Work task
Skip all pictures. Set down only the lines starting at the line containing "The width and" and running to the end of the listing.
-----
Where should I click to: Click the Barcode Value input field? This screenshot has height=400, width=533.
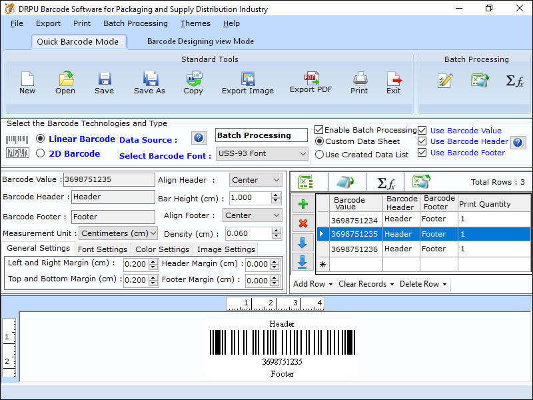point(108,179)
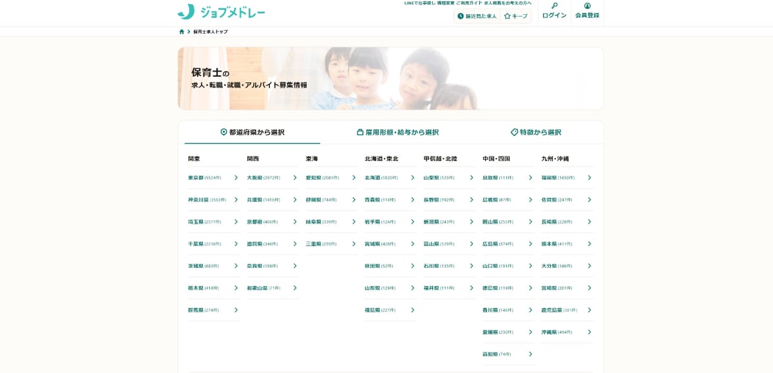773x373 pixels.
Task: Open the 求人掲載をお考えの方へ link
Action: [508, 3]
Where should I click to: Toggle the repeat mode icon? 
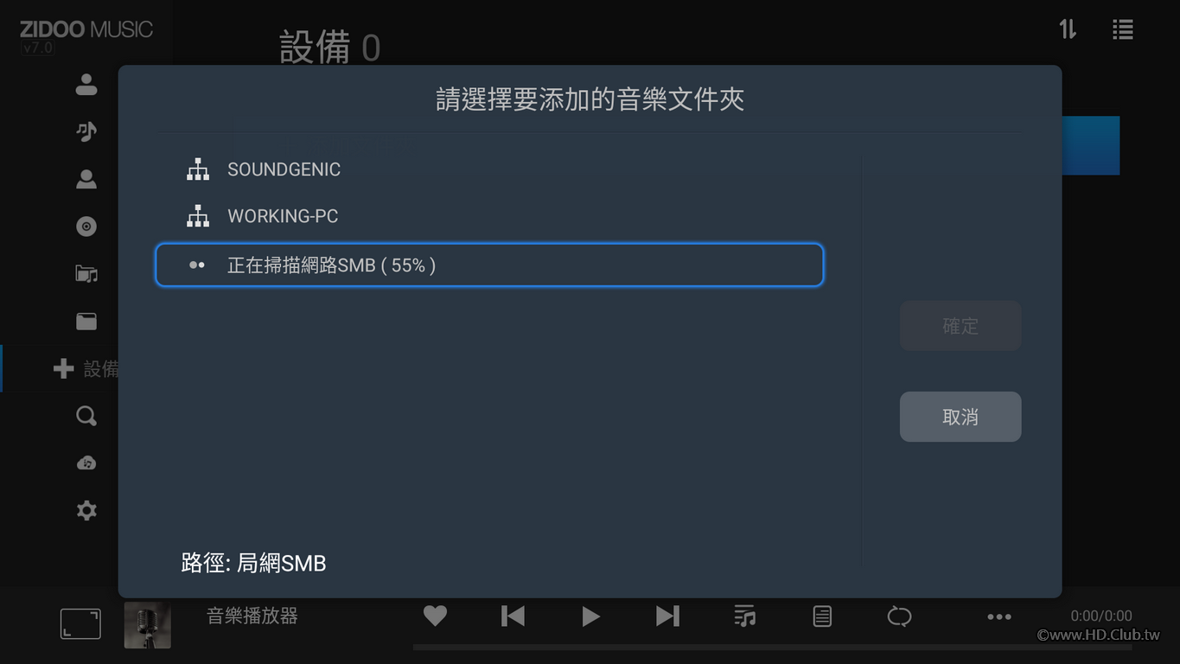[899, 616]
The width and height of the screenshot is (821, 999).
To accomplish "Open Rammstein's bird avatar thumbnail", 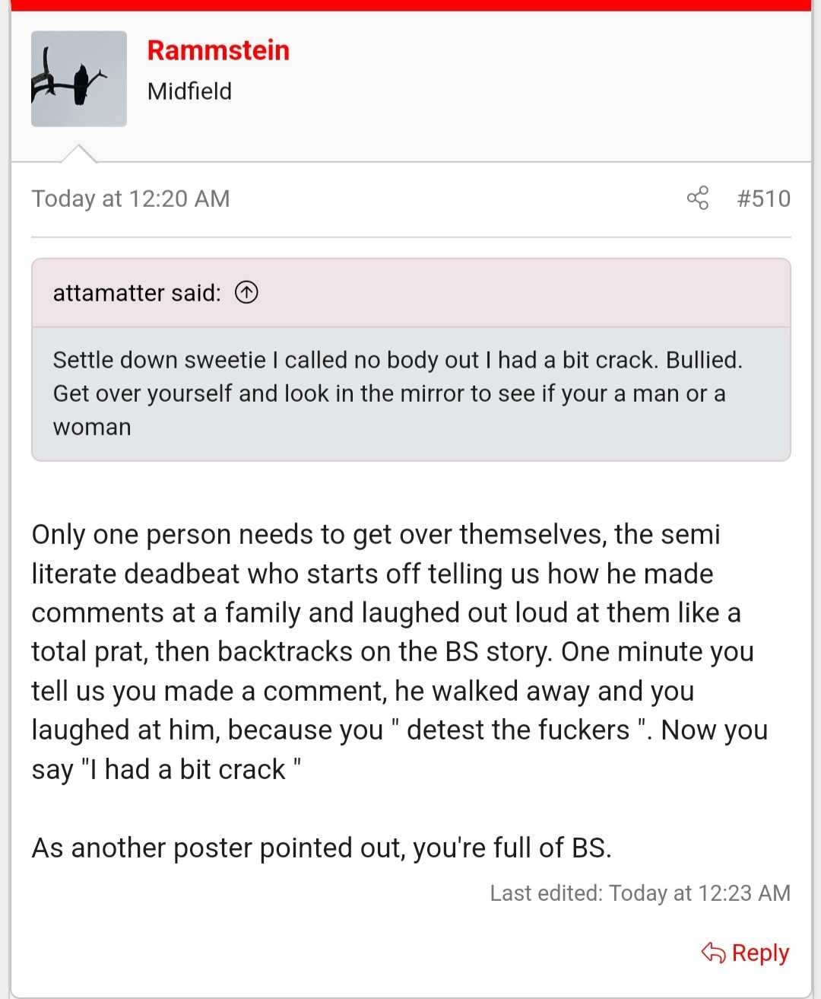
-----
Task result
The width and height of the screenshot is (821, 999).
To accomplish "Open Rammstein's bird avatar thumbnail", 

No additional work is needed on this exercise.